Making the most of pandemic messaging opportunities
Beyond presenting a unified front, health systems can get the most bang for their buck by giving the microphone to their doctors and nurses as well as patients.
“What has bolstered these efforts even more—beyond the clear data around vaccine effectiveness and the overwhelming numbers we share about unvaccinated being the ones needing our care the most—are the honest, genuine, heartfelt stories about individual patients and experiences that our experts share in interviews and press conferences,” Hamby said. “It bolsters the facts and data with humanity.”
“Several of our patient families have shared their stories about why they got their kids vaccinated to be an example for other families,” Gorelick said. “Some of these stories included children with underlying health conditions—they wanted to prove that if the vaccine is safe for their child, it’s safe for almost all other kids. The story of one of our nurses in the pediatric ICU asking the community for letters and other gifts to boost the morale led to an overwhelming amount of donations.”
Incorporating feedback from the other side of the aisle can also ensure that health messaging—both broad and targeted—will find its audience, Nicolas said.
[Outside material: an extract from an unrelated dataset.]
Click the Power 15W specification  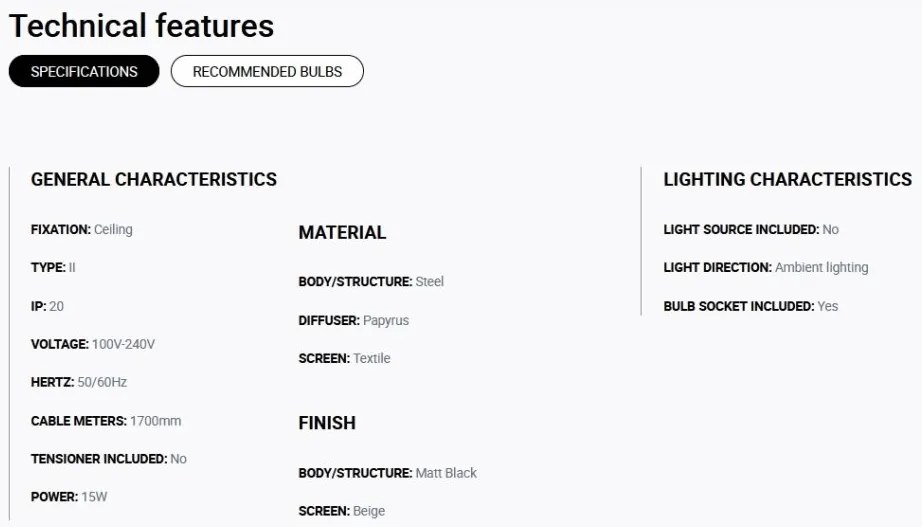pos(69,497)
“The messaging in [our most recent] press conference was based on the questions that we were getting,” she said, “so we were listening to the voices of the public and the communities and then telling the stories—not just what we wanted to tell but what audiences told us that they needed to hear.”
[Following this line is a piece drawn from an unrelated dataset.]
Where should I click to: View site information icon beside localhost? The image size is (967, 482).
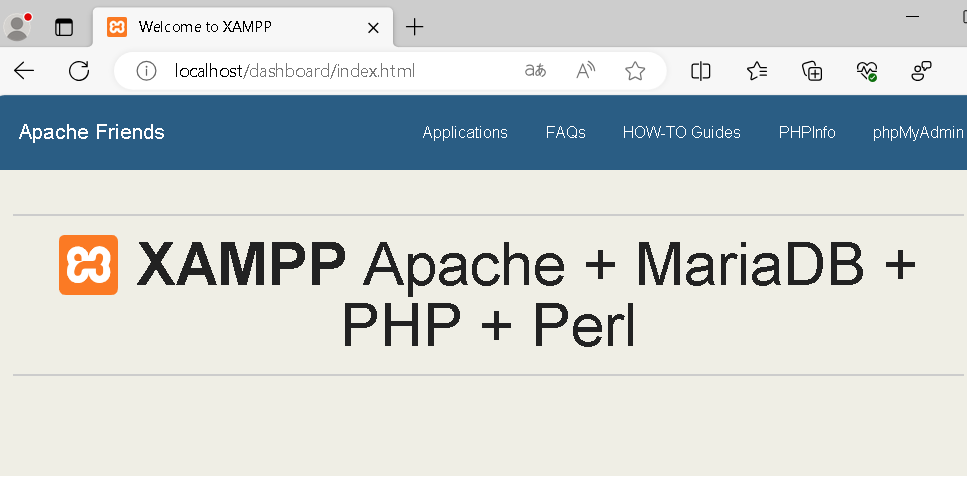(147, 71)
Partnerships and open lines of communication with the media have also proven vital to pandemic-era messaging, the health systems said.
Hamby said his organization’s physicians have been among those educating the public “multiple times a week” on local television over the past couple of years. Similarly, Nicolas with Wellstar Health System said her organization is “constantly watching” the regional and international news as well as public health department releases for any pandemic-related updates on which its experts can weigh in.
RELATED: HHS renews COVID-19 public health emergency order for another 90 days
“If there’s a spike or a new treatment coming out or questions around some particular symptom or pediatric cases are going up, that’s a storytelling opportunity, and we want to make sure we work with our media partners to educate and inform new audiences,” she said.
When it does come time for health systems to issue a public statement or organize a press conference, Nicolas said organizations should be strategic about selecting a third party that can both moderate the event and boost its reach.
“We really felt that we needed to have someone help moderate that was going to be apolitical so that we could really reach both sides of the aisle,” she said. “[We wanted] somebody who was media agnostic, meaning that it wasn’t one particular media outlet that would potentially impact the potential for coverage in other media outlets, and somebody who had credibility with the audience we were trying to reach … and potentially had a large audience following of their own.”
“[We chose] Katie Kirkpatrick, who is the president and CEO of the Metro Atlanta Chamber [of Commerce],” Nicolas continued. “That’s another best practice: Find somebody who can collaborate with you, who has a following and will help further the credibility of the event and messages—and also who you can have cross-leverage with their audience. Their audience, obviously, is businesses across most of Atlanta, so we got to reach the employers and the employees of some of the largest companies in the nation.”